YouTube users charged with illegal California street racing
LOS ANGELES (AP) — Authorities in Southern California have taken steps to end illegal street racing organized online by YouTube users.
The Irvine Police Department arrested five people and charged them with conspiracy to participate in illegal street races across Orange County, The Los Angeles Times reports.
Prosecutors said the men held races through Irvine, Tustin, Lake Forest and Foothill Ranch, predominantly on the 241 and 261 tollways, racing at speeds up to 160 mph (257 kph).
Orange County District Attorney Todd Spitzer called the racing irresponsible and dangerous, displaying “a complete disregard for the lives of everyone involved including the participants, the spectators, and the innocent bystanders.”
“No one driving on our roads should suddenly find themselves in the middle of what equates to a NASCAR race being raced by amateurs who are not trained or skilled enough to drive vehicles being pushed to their mechanical limits,” Spitzer said in a statement.

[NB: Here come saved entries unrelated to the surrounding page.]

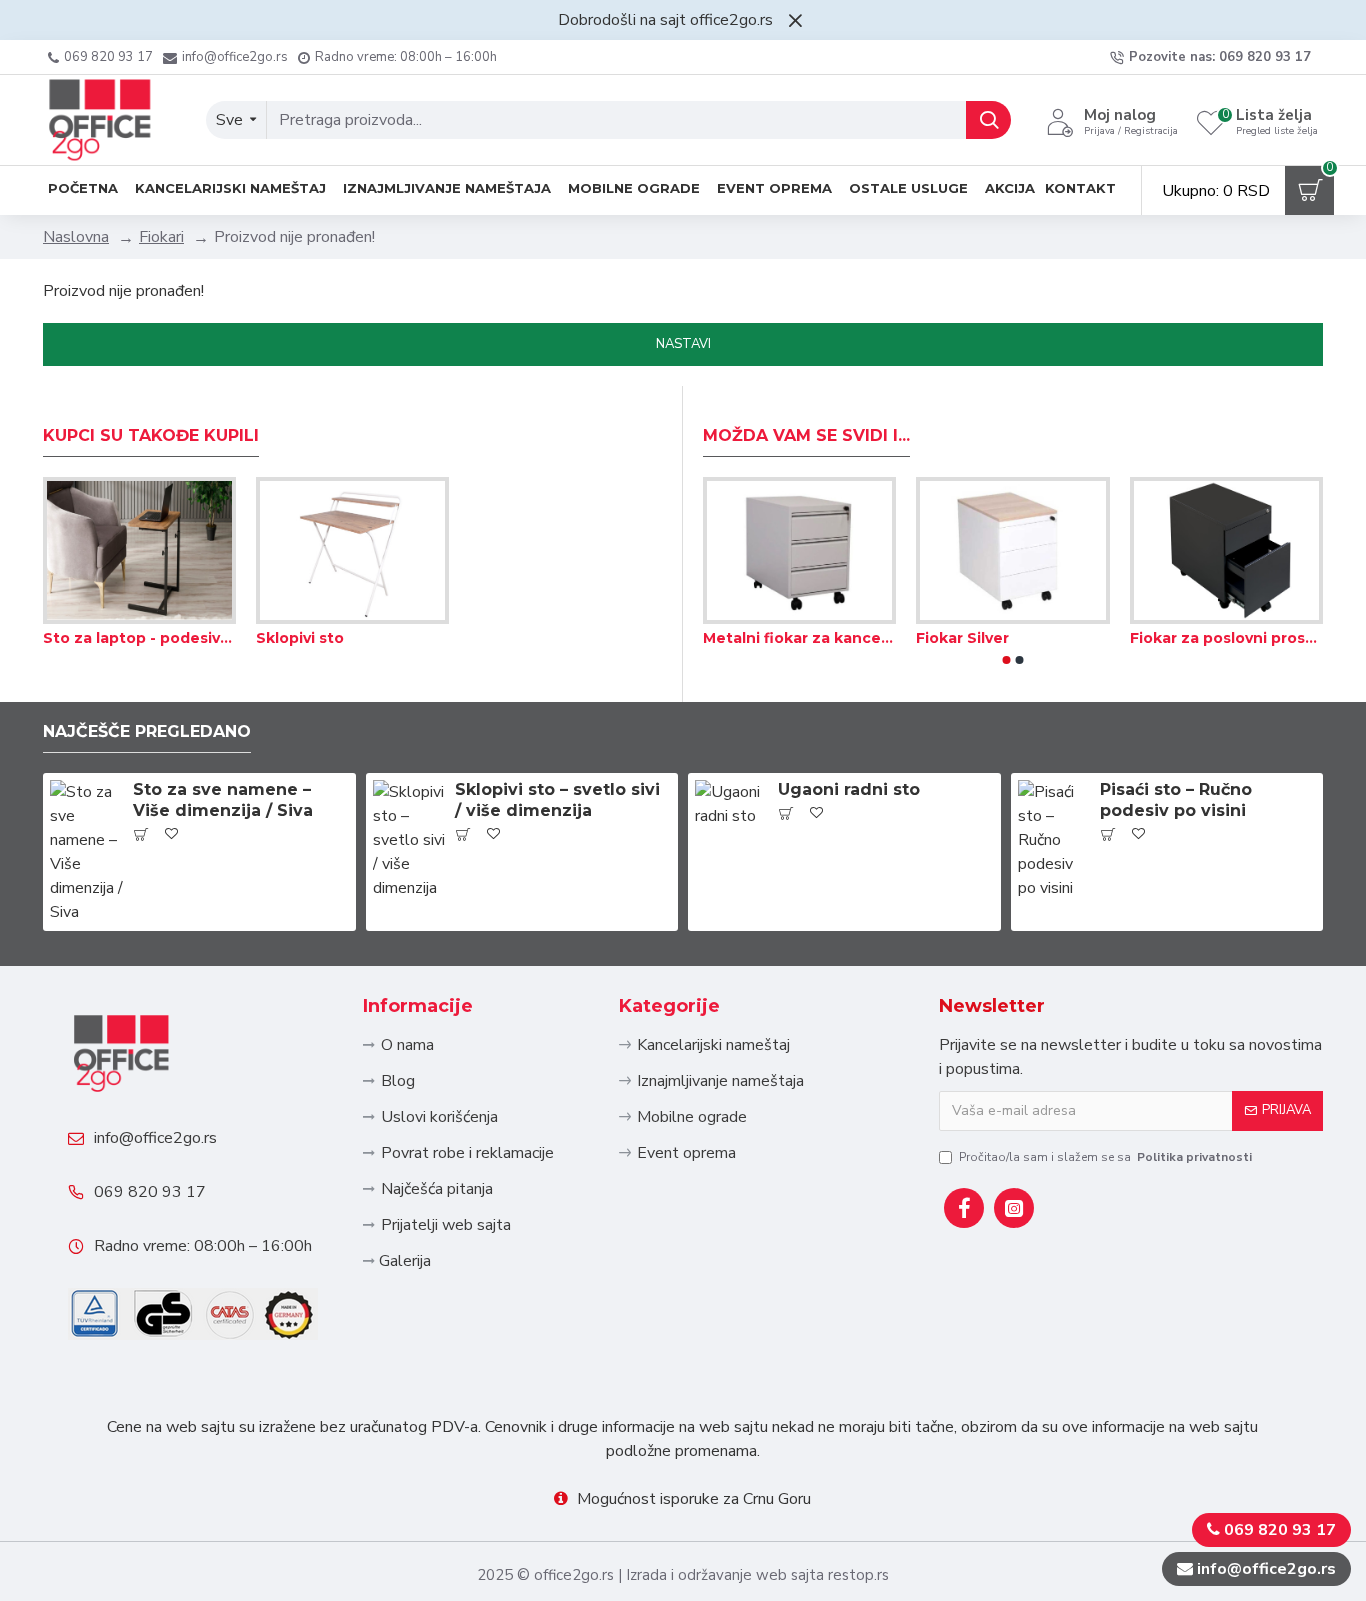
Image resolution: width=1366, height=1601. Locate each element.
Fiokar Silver (962, 638)
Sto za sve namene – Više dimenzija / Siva (223, 800)
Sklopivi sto (300, 638)
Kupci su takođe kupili (151, 435)
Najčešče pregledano (147, 731)
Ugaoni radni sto (849, 789)
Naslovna (76, 237)
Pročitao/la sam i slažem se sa (1105, 1157)
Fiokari (161, 237)
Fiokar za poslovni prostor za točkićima (1226, 638)
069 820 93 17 (150, 1192)
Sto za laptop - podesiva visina (139, 638)
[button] (1007, 660)
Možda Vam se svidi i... (806, 435)
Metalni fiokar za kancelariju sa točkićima (799, 638)
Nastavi (683, 344)
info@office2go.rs (155, 1138)
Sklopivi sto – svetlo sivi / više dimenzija (557, 800)
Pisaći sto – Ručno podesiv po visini (1176, 800)
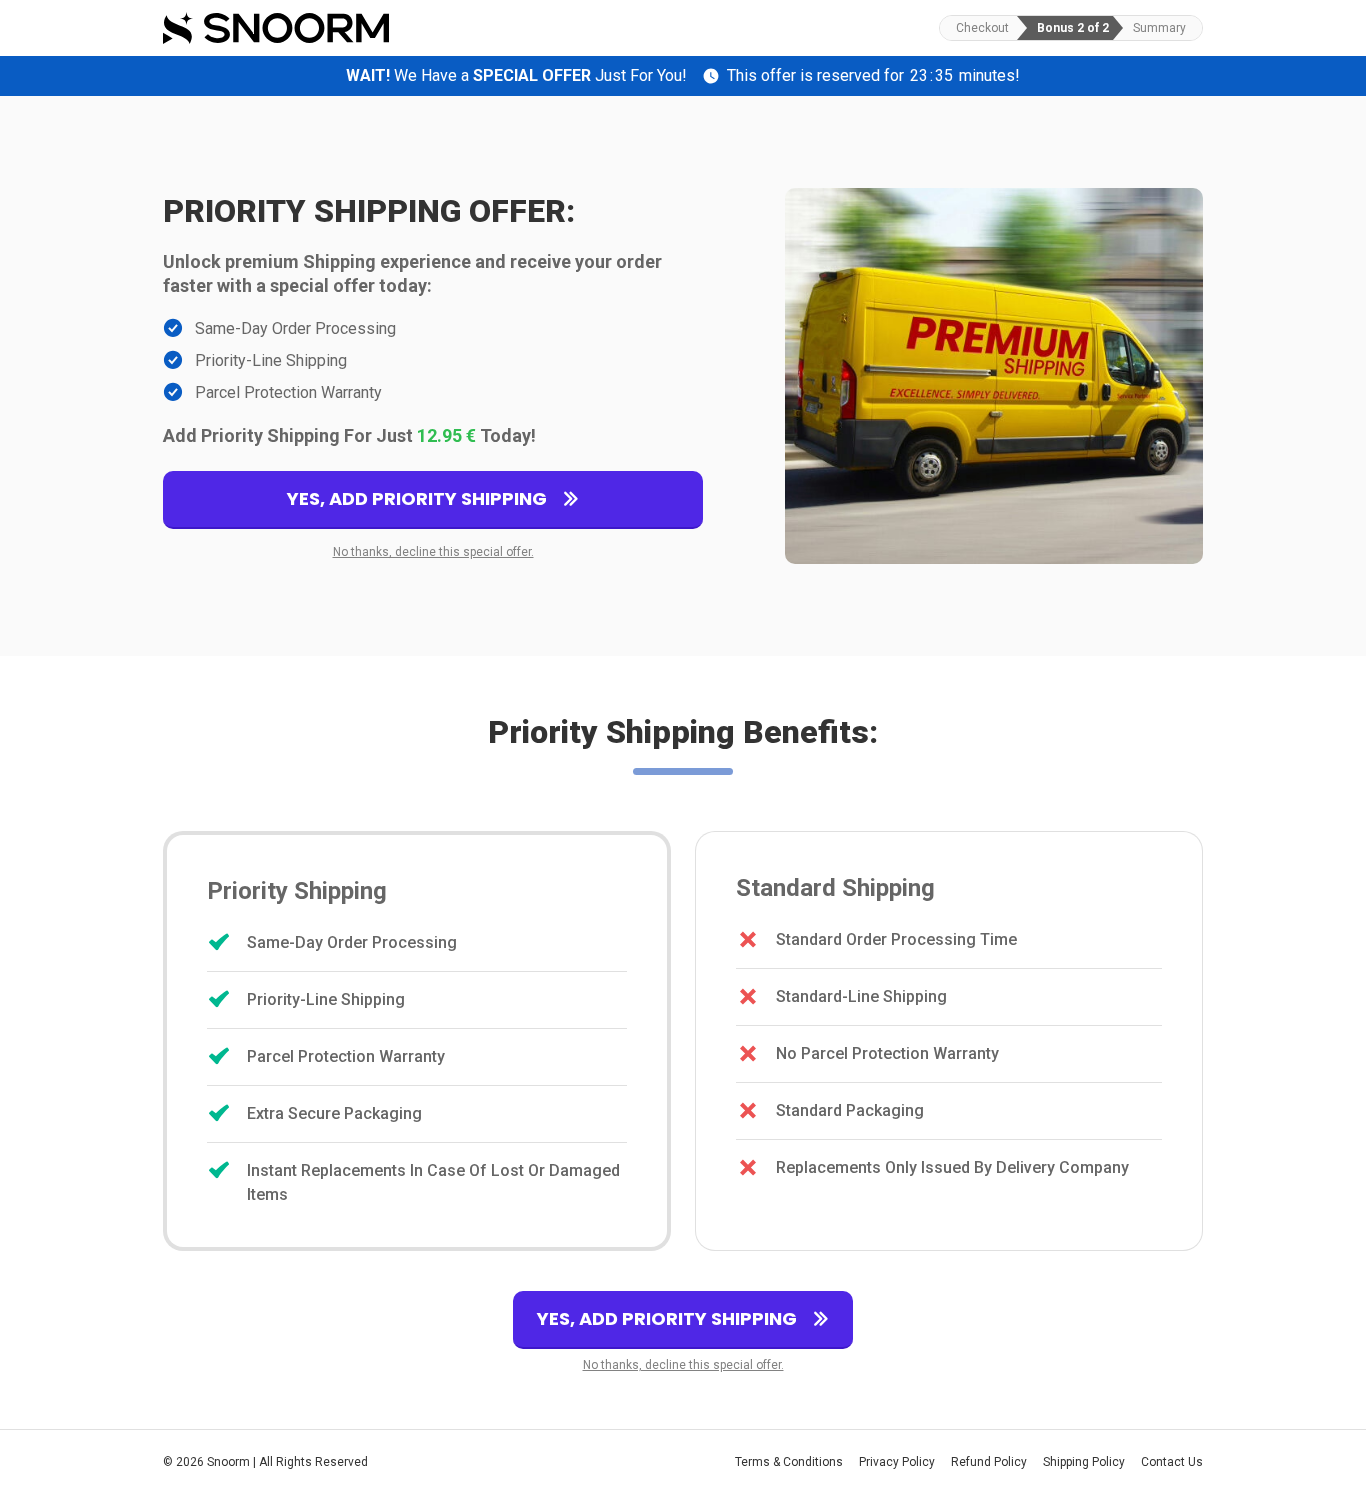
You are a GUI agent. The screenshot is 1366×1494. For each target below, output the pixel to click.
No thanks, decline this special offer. (433, 552)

An investigation by Irvine police into street racing coordinated through social media took about six months, beginning around Jan. 31, 2020, when prosecutors allege 26-year-old Rushdan Abdallah and another man raced through Orange County.

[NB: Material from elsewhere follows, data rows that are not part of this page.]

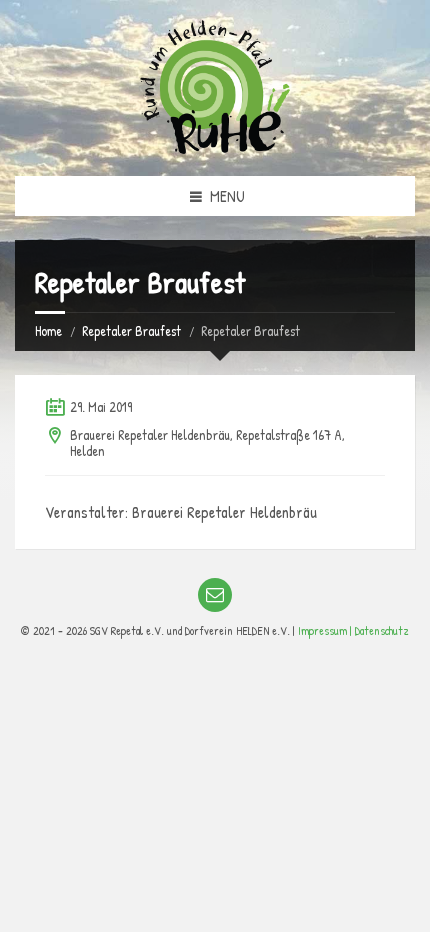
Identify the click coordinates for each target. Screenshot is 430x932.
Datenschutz (382, 630)
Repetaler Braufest (131, 330)
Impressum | (326, 630)
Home (48, 330)
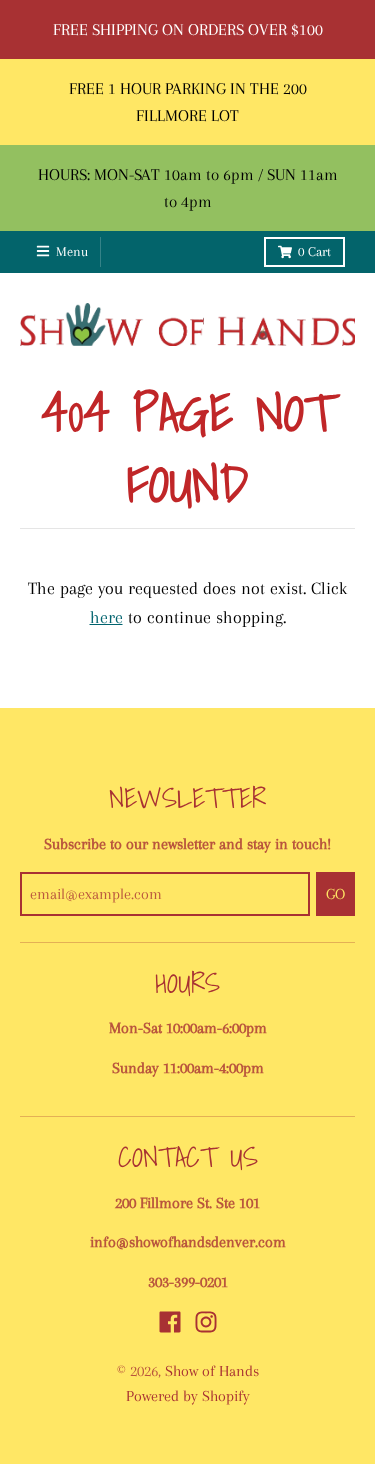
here (106, 617)
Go (335, 894)
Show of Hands (212, 1371)
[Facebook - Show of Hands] (170, 1322)
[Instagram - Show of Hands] (206, 1322)
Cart (314, 251)
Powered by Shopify (188, 1396)
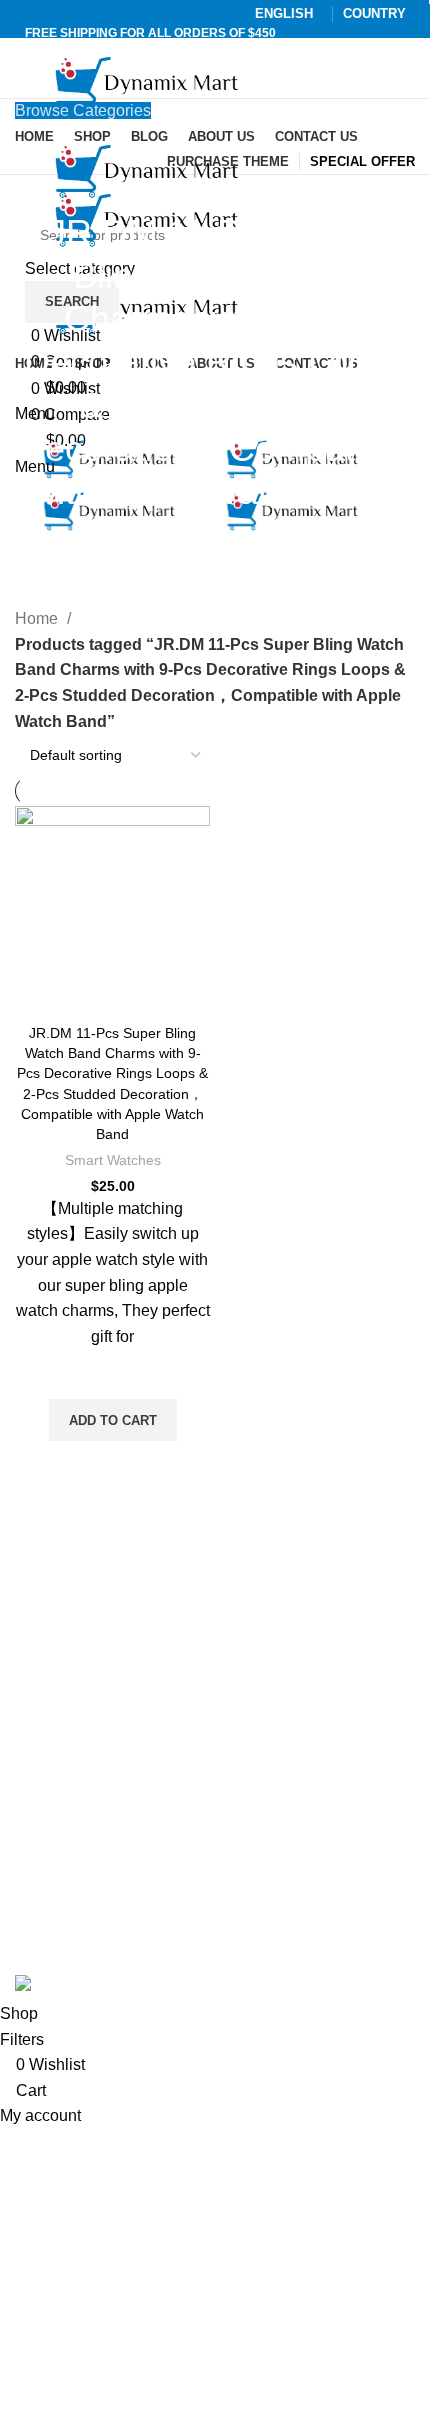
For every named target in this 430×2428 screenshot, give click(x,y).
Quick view (113, 1466)
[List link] (215, 1700)
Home (38, 618)
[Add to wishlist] (113, 1374)
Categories (206, 538)
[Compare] (113, 988)
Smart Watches (113, 1160)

In the the following months, Abdallah allegedly met with three others for races on the two toll roads.
The men posted videos of their driving exploits to YouTube pages. Prosecutors said Abdallah also asked viewers to provide new competitors for races. Abdallah’s page, which had more than 220,000 subscribers, went dormant in December.
A video he posted later said police served a search warrant at his home and towed his two cars. The homes of two fellow YouTubers also were raided by police, he said.
“A lot of people don’t understand that you can make a very good living off of YouTube, if you know how to monetize your channel properly,” he said in a February 2020 clip.
A channel of the size operated by Abdallah generated “anywhere from $10,000 to $50,000 per month” in revenue, he said, explaining the money was used for his cars and filming equipment.
Neither Abdallah nor the defense attorney listed in court records, Randy Sarmiento, responded to messages seeking comment. Abdallah was released on $20,000 bail and a judge ordered him not to drive.